§ Work instructions
How does the data below read from its first line through the line containing "Task: Expand the 大纲 outline section"? Print those lines exactly.
··· Provided information ···
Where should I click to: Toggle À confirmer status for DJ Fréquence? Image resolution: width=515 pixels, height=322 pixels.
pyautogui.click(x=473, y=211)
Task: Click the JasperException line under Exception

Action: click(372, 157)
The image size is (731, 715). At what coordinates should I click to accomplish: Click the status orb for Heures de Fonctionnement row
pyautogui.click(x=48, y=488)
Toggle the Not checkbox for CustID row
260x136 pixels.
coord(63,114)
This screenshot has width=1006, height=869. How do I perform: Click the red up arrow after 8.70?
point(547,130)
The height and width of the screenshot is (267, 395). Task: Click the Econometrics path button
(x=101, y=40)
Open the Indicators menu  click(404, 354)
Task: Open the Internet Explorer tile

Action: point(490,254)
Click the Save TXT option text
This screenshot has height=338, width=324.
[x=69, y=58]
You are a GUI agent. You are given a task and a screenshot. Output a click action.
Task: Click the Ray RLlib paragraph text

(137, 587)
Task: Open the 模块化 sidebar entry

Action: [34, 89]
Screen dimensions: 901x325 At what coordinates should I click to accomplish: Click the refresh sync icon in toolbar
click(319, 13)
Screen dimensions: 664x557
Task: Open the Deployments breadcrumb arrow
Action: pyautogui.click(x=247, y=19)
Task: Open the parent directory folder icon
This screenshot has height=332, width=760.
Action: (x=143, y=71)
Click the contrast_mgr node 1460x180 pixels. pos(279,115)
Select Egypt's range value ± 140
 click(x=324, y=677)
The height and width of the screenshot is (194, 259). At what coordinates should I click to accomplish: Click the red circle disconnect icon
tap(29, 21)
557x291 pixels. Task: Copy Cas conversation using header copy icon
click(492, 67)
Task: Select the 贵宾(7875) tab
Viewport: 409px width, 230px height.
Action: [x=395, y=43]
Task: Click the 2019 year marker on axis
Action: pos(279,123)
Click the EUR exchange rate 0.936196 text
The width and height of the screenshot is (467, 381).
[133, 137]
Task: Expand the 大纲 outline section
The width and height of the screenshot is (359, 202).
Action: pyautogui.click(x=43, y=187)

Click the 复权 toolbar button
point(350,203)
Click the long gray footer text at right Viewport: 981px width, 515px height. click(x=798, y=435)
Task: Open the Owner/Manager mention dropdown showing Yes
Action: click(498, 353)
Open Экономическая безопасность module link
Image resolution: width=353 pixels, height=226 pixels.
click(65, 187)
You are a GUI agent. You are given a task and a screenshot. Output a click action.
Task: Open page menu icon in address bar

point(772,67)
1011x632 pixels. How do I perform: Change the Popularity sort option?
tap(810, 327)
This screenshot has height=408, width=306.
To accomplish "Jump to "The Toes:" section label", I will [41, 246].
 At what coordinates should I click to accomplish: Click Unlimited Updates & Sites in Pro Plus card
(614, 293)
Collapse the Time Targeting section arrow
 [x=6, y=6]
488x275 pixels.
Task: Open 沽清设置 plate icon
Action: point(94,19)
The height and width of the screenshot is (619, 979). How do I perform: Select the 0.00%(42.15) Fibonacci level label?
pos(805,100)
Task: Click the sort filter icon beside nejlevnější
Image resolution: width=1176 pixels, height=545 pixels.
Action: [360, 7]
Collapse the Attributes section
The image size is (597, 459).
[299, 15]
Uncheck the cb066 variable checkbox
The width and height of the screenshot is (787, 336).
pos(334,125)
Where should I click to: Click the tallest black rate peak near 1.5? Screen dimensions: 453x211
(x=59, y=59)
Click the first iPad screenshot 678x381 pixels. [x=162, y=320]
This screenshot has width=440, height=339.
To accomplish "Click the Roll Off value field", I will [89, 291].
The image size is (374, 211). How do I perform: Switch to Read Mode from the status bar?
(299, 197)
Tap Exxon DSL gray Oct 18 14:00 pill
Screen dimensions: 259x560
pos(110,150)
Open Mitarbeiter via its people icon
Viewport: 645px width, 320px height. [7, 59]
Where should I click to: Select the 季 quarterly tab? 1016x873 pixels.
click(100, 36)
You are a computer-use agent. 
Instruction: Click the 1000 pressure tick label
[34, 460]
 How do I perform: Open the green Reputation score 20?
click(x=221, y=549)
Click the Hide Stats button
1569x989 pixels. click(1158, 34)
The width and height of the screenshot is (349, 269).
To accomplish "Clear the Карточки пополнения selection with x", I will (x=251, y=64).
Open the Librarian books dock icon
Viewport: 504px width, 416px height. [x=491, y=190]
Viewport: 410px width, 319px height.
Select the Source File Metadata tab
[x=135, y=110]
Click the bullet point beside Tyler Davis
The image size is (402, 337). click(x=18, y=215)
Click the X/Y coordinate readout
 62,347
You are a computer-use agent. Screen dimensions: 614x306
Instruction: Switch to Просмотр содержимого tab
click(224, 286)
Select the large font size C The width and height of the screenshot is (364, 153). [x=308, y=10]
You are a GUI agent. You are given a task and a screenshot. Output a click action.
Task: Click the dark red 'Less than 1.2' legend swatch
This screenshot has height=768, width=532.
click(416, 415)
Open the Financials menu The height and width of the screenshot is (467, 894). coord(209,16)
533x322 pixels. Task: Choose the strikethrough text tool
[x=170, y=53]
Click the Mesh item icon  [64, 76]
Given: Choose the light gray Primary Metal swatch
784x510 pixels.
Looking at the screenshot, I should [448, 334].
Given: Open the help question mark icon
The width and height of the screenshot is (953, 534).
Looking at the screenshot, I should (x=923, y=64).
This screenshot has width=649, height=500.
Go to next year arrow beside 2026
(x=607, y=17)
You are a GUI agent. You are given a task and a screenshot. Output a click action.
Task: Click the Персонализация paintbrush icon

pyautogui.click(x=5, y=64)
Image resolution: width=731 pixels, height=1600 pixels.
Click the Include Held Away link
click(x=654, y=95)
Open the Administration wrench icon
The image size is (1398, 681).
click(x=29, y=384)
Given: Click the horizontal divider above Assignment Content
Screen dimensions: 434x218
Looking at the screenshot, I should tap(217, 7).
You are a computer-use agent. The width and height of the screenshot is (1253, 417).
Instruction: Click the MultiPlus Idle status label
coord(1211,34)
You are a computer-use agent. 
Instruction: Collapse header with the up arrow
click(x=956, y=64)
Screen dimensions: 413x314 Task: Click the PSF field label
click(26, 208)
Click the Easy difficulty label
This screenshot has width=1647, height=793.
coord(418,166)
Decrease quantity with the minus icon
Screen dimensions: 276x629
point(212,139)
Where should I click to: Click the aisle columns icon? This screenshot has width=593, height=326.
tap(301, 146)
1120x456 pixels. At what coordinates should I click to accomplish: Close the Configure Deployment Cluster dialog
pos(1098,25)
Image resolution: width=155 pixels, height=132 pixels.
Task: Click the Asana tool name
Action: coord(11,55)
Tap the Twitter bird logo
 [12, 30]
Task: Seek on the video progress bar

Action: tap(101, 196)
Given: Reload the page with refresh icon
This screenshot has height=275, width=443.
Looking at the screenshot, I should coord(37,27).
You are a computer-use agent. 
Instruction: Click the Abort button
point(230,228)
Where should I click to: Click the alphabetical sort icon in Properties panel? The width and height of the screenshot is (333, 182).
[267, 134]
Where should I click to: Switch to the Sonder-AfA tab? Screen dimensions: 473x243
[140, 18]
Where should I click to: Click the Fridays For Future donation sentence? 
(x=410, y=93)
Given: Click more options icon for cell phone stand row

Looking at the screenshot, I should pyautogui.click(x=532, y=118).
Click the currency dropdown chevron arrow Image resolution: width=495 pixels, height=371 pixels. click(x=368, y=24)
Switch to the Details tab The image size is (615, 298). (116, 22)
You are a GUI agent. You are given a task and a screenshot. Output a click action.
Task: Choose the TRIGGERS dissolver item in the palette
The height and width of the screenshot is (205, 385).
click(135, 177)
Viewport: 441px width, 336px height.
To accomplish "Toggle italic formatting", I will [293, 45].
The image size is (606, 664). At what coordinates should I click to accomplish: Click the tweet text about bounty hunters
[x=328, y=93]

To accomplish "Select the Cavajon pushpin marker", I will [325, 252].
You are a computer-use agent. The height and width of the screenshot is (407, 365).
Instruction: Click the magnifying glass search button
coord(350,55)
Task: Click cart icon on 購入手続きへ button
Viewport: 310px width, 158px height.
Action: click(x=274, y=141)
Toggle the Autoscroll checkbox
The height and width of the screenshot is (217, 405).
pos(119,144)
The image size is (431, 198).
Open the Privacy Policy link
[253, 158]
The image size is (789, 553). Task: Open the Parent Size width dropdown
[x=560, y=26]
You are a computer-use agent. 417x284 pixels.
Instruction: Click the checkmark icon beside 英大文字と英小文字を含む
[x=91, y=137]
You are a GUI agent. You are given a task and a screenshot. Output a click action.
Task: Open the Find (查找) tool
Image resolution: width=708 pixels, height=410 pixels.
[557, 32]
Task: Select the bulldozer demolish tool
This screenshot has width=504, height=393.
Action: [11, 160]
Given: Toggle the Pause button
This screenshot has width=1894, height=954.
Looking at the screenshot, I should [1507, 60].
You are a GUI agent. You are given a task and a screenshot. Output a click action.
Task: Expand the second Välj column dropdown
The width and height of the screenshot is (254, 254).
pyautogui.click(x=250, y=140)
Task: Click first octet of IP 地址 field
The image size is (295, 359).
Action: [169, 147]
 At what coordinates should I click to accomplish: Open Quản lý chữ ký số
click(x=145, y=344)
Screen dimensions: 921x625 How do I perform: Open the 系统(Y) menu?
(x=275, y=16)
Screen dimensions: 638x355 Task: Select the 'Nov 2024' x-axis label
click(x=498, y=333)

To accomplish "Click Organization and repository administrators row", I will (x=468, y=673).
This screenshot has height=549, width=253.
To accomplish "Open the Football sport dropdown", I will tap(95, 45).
···
§ Answer to this problem
Where should I click to: Toggle À confirmer status for DJ Fréquence? Image resolution: width=515 pixels, height=322 pixels.
pyautogui.click(x=473, y=211)
Task: Click the JasperException line under Exception

Action: click(372, 157)
The image size is (731, 715). At what coordinates should I click to accomplish: Click the status orb for Heures de Fonctionnement row
pyautogui.click(x=48, y=488)
Toggle the Not checkbox for CustID row
260x136 pixels.
coord(63,114)
This screenshot has width=1006, height=869. How do I perform: Click the red up arrow after 8.70?
point(547,130)
The height and width of the screenshot is (267, 395). Task: Click the Econometrics path button
(x=101, y=40)
Open the Indicators menu  click(404, 354)
Task: Open the Internet Explorer tile

Action: point(490,254)
Click the Save TXT option text
This screenshot has height=338, width=324.
[x=69, y=58]
You are a GUI agent. You are given a task and a screenshot. Output a click action.
Task: Click the Ray RLlib paragraph text

(137, 587)
Task: Open the 模块化 sidebar entry

Action: [34, 89]
Screen dimensions: 901x325 At what coordinates should I click to accomplish: Click the refresh sync icon in toolbar
click(319, 13)
Screen dimensions: 664x557
Task: Open the Deployments breadcrumb arrow
Action: pyautogui.click(x=247, y=19)
Task: Open the parent directory folder icon
This screenshot has height=332, width=760.
Action: (x=143, y=71)
Click the contrast_mgr node 1460x180 pixels. pos(279,115)
Select Egypt's range value ± 140
 click(x=324, y=677)
The height and width of the screenshot is (194, 259). At what coordinates should I click to accomplish: Click the red circle disconnect icon
tap(29, 21)
557x291 pixels. Task: Copy Cas conversation using header copy icon
click(492, 67)
Task: Select the 贵宾(7875) tab
Viewport: 409px width, 230px height.
Action: [x=395, y=43]
Task: Click the 2019 year marker on axis
Action: pos(279,123)
Click the EUR exchange rate 0.936196 text
The width and height of the screenshot is (467, 381).
[133, 137]
Task: Expand the 大纲 outline section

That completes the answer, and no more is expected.